If we have K_n denote the complete graph on n vertices, can any one explain to me how to know how many substructures does K_n have?
And what does ⊂ mean when applied to two structures? After all, structures are not just sets; they are tuples consisting of the domain together with functions and/or relations. Therefore, the regular concept of set inclusion cannot be applied to structures, and a specific definition is needed.If N is a structure, then M ⊂ N means that M is a substructure of N.
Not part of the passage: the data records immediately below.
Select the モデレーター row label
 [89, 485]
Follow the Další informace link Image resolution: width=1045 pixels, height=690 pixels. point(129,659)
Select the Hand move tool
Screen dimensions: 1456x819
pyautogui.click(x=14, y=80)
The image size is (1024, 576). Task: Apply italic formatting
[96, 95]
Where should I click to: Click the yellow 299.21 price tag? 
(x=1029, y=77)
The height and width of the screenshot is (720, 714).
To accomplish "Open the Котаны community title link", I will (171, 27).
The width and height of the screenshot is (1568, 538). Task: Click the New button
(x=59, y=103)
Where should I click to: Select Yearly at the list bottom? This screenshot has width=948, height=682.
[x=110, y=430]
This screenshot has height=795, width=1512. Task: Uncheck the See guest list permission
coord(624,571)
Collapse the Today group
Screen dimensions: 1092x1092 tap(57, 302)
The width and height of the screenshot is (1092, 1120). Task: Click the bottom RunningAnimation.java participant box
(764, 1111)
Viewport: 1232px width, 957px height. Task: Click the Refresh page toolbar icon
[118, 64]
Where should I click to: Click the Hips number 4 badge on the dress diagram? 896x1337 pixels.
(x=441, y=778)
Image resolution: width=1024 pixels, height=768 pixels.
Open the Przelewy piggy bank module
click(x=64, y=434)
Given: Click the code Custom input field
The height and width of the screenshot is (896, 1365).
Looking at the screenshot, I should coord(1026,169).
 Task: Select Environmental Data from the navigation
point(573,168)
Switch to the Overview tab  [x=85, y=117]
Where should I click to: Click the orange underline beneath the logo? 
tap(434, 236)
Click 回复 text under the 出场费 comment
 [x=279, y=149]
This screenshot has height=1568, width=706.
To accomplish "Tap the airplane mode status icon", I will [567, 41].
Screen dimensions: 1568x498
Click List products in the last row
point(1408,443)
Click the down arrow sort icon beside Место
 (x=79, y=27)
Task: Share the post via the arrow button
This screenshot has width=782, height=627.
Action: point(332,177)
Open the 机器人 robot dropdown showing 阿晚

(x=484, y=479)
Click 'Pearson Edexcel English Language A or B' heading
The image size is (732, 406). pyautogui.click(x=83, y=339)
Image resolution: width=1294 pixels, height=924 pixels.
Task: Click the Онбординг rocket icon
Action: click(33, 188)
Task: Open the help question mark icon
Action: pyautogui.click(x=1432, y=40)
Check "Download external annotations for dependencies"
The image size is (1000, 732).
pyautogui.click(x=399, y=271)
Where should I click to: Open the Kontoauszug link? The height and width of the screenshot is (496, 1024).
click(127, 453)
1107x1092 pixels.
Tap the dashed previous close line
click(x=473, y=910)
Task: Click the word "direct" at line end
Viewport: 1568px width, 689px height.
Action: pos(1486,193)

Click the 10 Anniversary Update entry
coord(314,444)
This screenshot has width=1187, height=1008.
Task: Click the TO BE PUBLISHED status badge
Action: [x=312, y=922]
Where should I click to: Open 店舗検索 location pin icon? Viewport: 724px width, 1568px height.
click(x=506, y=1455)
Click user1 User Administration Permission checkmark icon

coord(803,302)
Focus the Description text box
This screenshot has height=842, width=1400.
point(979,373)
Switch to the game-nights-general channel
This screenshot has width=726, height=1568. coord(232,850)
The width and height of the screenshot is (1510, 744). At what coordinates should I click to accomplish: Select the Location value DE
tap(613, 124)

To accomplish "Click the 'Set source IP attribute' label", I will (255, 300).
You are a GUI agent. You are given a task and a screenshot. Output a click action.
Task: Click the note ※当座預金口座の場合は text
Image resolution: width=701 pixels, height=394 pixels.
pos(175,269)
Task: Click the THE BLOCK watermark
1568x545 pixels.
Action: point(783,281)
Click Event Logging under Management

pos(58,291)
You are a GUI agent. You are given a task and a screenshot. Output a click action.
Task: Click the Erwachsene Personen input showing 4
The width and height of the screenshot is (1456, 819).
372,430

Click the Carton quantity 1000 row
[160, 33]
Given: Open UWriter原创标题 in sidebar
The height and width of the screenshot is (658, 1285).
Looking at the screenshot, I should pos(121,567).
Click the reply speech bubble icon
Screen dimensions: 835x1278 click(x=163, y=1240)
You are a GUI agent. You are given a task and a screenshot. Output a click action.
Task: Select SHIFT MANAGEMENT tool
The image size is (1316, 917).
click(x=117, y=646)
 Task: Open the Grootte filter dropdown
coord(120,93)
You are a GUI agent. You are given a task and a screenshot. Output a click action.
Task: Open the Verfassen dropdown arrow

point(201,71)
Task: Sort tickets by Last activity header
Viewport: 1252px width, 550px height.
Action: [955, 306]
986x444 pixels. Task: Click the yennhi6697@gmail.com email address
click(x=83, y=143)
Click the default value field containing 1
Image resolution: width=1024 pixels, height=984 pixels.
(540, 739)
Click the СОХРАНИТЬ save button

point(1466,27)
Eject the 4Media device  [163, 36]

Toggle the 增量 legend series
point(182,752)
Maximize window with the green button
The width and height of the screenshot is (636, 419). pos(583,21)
According to Wikipedia, M is a substructure of N if the domain of M is a subset of the domain of N and the relations of M are the corresponding relations of N restricted to the domain of M. A subgraph is a not necessarily a substructure because it may fewer edges than what is inherited from the large graph. Subgraphs are called weak substructures. So, a relevant question about this problem is, are we talking about regular or weak substructures? Or what is the definition of a substructure?
If we have $\displaystyle N$ vertices then $\displaystyle \mathcal{K}_N$ has $\displaystyle \dbinom{N}{2}$ edges.
There are $\displaystyle \displaystyle 2^{\binom{N}{2}}$ possible subgraphs of $\displaystyle \mathcal{K}_N$.
(That counts the empty-edge subgraph).
Would tell us what textbook you are following?
I answered a Graph Theory problem.
I have no idea how that relates to mathematical logic. You seem to refuse to answer a simple question about the text material. If you tell us about the textbook, one of us may have a better idea as to what you are doing. Until then, I done with it.